Extracted data entries:

::::::::::

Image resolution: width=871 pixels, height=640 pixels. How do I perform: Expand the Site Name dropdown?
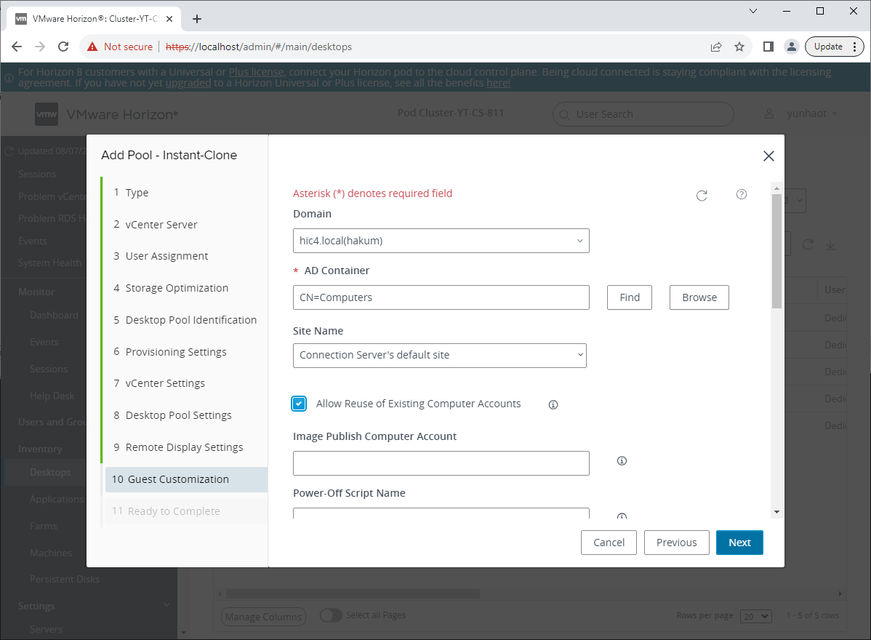tap(439, 355)
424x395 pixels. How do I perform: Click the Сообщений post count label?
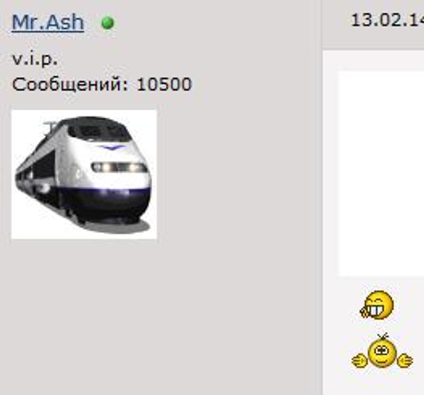click(70, 84)
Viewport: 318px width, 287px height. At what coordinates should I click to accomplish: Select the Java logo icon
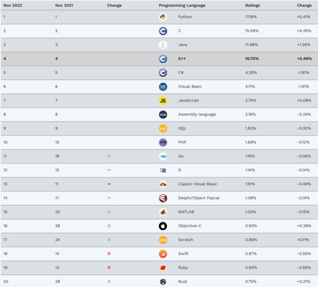[163, 45]
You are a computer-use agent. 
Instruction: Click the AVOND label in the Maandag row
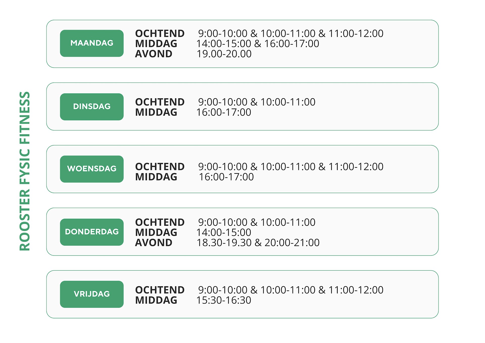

::::::::::

• **Stated task**: Rewrite all of the lines above with every instance of "How do I perform" changed to "How can I carry out", keeping everything else the same. Omit the pictures from your version.

• **Written reply**:
Image resolution: width=871 pixels, height=640 pixels. How can I carry out: Expand the Site Name dropdown?
tap(439, 355)
424x395 pixels. How can I carry out: Click the Сообщений post count label?
click(70, 84)
Viewport: 318px width, 287px height. At what coordinates should I click to accomplish: Select the Java logo icon
[163, 45]
You are a computer-use agent. 
Instruction: Click the AVOND label in the Maandag row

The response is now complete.